Stories abound as to how the temple has helped many people. One story concerned how a goldsmith was warned not to display expensive gold items in his shop during the one week in question. His shop was later robbed and fortunately he heeded the advice and he did not lose much. Another concerned a child born sickly who was brought to the temple by his grandmother to be blessed and he grew up to be a healthy teenager of 16.
There was also a lion dance to add to the festivity of the occasion. The medium, carrying a flag and a sword was prancing and cantering, reminiscent of a general on a horse, as he led the lions from one ritual to another.
The medium carrying a flag and a sword surrounded by three attendants who would follow and interpret the gestures and sign language of the medium.
On the second night which is the actual birthday of Guan Di, a pig and goat which were donated were delivered and blessed by the Taoist priest. The pig and goat were later roasted and served to the members and guests of the temple.
A pig and a goat donated by the faithful
The medium attending to devotees
Part of the crowd that thronged the temple.
A section of the crowd that gathered underneath the tent set up to provide food and drinks.
As the night wore on, another pair of ‘green’ lions performed their acrobatics to the appreciation of the spectators.
Two of the committee members responsible for planning and organizing the celebration taking a breather.
On that night too was a modest auction of rice, bottles of wine, cooking oil, hampers of canned goods, sugar, vermicelli, whiskey, packs of Guinness Stout, school bags, money boxes, and even a bicycle.
The most important event for the devotees was the crossing of a ‘bridge’ flanked by members of the temple and led by a Taoist priest.
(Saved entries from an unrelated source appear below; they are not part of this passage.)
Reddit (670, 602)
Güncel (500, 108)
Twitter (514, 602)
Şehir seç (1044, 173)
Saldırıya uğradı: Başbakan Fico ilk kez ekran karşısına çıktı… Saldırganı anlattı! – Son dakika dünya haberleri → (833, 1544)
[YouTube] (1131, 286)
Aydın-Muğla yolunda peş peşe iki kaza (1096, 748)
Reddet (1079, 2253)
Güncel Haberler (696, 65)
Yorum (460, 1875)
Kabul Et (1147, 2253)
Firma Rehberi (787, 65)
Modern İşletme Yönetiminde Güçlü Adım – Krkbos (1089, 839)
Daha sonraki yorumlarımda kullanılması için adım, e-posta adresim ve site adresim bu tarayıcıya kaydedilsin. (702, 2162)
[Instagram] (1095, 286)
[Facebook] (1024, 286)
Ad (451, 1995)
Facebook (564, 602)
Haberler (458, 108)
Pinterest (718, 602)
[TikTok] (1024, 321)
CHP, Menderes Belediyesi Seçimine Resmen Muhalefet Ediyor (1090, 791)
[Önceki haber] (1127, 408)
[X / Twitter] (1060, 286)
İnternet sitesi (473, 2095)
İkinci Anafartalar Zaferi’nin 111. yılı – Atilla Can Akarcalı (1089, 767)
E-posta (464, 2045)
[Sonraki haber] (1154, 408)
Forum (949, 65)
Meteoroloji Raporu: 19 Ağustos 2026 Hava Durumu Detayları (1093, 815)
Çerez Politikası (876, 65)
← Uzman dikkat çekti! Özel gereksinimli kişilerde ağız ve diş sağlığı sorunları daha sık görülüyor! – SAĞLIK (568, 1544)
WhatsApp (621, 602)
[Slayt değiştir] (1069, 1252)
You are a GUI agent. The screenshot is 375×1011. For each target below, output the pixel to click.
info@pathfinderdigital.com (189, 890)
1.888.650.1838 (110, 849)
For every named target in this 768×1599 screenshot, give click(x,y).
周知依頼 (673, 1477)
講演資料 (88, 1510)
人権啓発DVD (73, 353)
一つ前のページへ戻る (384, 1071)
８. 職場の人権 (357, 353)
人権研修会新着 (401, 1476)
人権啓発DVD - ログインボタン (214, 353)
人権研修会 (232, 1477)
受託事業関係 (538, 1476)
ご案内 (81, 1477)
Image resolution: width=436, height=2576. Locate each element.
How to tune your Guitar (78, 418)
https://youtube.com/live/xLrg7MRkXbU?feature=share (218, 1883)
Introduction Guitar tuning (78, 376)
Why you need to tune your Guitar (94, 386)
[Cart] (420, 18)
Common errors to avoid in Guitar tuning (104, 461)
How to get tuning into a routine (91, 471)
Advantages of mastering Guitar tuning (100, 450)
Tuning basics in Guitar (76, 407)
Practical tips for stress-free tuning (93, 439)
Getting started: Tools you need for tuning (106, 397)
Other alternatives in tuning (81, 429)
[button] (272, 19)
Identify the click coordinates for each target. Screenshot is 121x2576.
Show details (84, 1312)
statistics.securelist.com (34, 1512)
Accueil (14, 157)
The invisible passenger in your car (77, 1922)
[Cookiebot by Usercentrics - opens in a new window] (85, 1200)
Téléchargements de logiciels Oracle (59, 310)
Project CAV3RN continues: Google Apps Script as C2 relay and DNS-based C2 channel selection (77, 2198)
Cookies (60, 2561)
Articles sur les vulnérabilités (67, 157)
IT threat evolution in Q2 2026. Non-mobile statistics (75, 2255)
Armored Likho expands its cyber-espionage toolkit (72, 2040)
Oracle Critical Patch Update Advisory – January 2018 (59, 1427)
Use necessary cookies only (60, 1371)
The ceremony was to bless the worshippers and "reverse their misfortunes and bad luck". The devotees assembled themselves according to their Chinese zodiac signs to cross the bridge led by the Taoist priest.
The Taoist priest giving last minute instructions on crossing the ‘bridge’
Those born in the year of the snake
As the Taoist priest chanted his mantra and shook the bell in his hand, those born in the year of the snake would follow his across the ‘bridge’.
The finale of the night was a small fireworks display which enthralled many children.
On the third night, which is the last night of the celebration, there were yet another lion and dragon dance. By the third night however, the crowd had thinned.
The dragon circling the makeshift consultation area after paying its respect at the main temple.
The pair of lions paying their respect to the generals and deities.
After the dragon and lion dance, the devotees made their way home and the members of the temple completed their tasks of clearing the compound of tables and chairs, dismantling the ‘heavenly stairs’, the temporary altar, and removing rubbish from the temple compound. It was quietly and efficiently done.
According to the temple chairman, the cost of engaging the Taoist priest, the lion dances, the dragon dance, and the Hokkien opera troupe alone came to a tidy sum of 8000 ringgit.